START RAW RECORDS
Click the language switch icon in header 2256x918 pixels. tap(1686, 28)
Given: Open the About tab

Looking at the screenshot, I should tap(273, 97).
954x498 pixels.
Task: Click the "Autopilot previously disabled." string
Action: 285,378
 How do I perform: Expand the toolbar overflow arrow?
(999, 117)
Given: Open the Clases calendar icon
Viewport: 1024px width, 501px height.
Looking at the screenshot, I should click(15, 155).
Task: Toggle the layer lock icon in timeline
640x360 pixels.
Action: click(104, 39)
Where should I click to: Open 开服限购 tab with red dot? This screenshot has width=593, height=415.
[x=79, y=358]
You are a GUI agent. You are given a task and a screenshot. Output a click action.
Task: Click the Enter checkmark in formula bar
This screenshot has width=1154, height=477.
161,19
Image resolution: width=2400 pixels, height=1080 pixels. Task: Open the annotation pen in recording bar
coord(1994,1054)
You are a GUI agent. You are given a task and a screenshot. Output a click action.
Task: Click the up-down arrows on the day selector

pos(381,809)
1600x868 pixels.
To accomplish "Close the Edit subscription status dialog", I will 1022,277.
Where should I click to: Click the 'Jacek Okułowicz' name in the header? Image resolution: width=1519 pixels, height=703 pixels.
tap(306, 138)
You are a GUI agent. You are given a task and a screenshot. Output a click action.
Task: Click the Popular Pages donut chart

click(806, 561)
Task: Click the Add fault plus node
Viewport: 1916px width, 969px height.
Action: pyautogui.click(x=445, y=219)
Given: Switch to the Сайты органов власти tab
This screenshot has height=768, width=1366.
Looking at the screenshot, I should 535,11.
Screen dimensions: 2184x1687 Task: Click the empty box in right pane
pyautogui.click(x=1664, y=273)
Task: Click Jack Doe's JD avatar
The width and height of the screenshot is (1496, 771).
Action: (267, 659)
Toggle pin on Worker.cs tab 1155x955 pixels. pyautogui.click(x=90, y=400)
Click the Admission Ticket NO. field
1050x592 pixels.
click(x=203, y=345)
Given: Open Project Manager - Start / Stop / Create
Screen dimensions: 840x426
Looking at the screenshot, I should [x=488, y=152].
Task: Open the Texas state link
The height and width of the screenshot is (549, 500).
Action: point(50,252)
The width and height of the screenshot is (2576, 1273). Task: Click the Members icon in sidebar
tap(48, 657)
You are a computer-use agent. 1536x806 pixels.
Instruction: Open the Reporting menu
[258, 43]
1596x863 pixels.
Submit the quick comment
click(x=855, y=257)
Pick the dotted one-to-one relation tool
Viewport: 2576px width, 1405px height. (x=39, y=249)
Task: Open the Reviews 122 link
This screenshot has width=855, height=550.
END RAW RECORDS
-- PROBLEM DETAILS --
Turn the listing lines from the line containing "Task: Open the Reviews 122 link" through the end of the listing into a numbered list, leaving out any blank lines.

-- ANSWER --
1. Task: Open the Reviews 122 link
2. This screenshot has width=855, height=550.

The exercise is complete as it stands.